The Socialist Party supports the proposals in Armstrong’s bill that new schools must be integrated; however, we also think that this will only be effective on the basis of a program of public investment to build new schools where needed, and for a program to integrate currently segregated schools.
End religious control
A Department of Education review carried out in 2017 found that during O’Dowd’s time as education minister, Stormont had “failed to lead planning, development and growth of integrated education.” Later that same year, under DUP’s Peter Weir’s management, the continued wilful negligence of the issue led to almost £50 million of funding under the ‘Fresh Start’ agreement to be handed back to the Tory government.
It is not just our schools that are segregated, the teaching colleges that train our future teachers are also divided along the lines of religion. This goes against 79% of people surveyed in the poll who believed that schools should have a religious and cultural mix when it comes to teachers and governors.

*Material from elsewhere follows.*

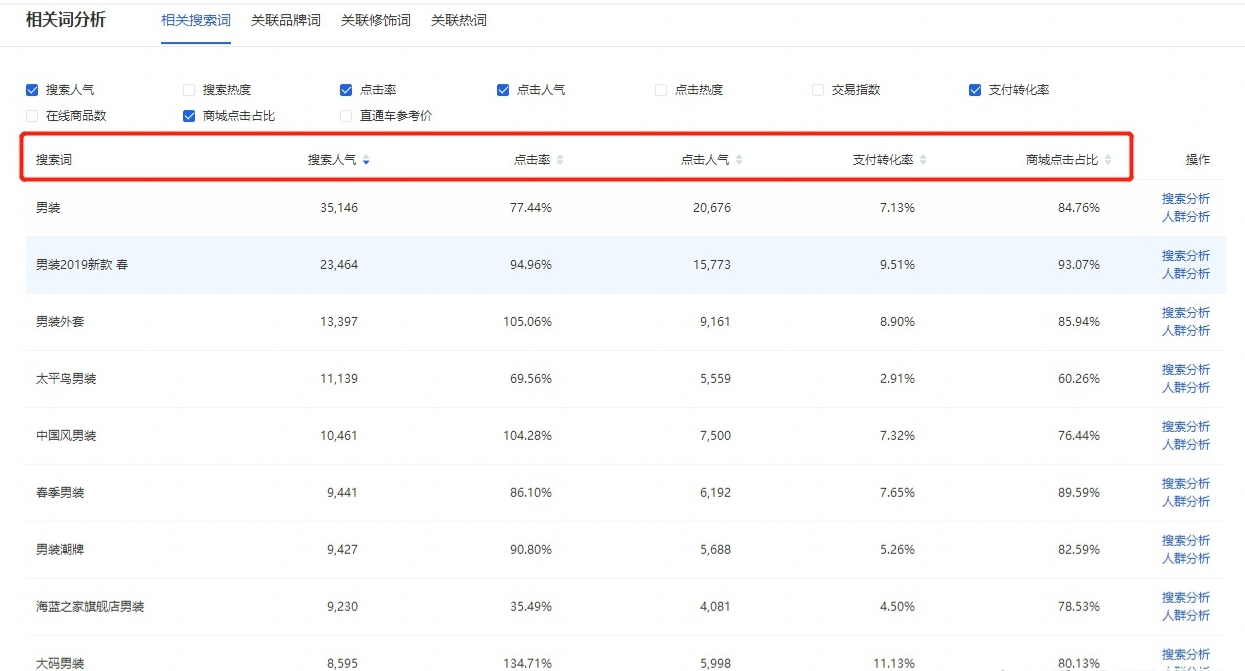Viewport: 1245px width, 671px height.
Task: Uncheck the 搜索人气 checkbox
Action: point(32,90)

The powerful influence of churches, both Catholic and Protestant, on the governing of schools must be ended, not just to deal with issues of integrating education but also to address other crucial issues like the lack of fact-based, LGBTQ-inclusive and consent-based education. Politicians are doing our young people a serious disservice by educating them in a religious and societal hall of mirrors, surrounded only by reflections of one side of a community.
Mass campaign pressure
Parents and guardians are now making their voices heard through enrolment numbers with most integrated schools oversubscribed in 2020 / 2021. Oversubscription directly resulted in up to 21% of children who had applied to an integrated school having to be turned away. We must stand united to amplify their voices and emphasise the appetite and need for change.
Politicians have failed for a generation to live up a commitment to integrate education. Instead, they have acted to institutionalise sectarianism rather than overcome it. We also need a radically different education system that is fully publicly funded. That requires a movement led by the parents, students, education workers and people coming together across the sectarian divide in order to transform our education system.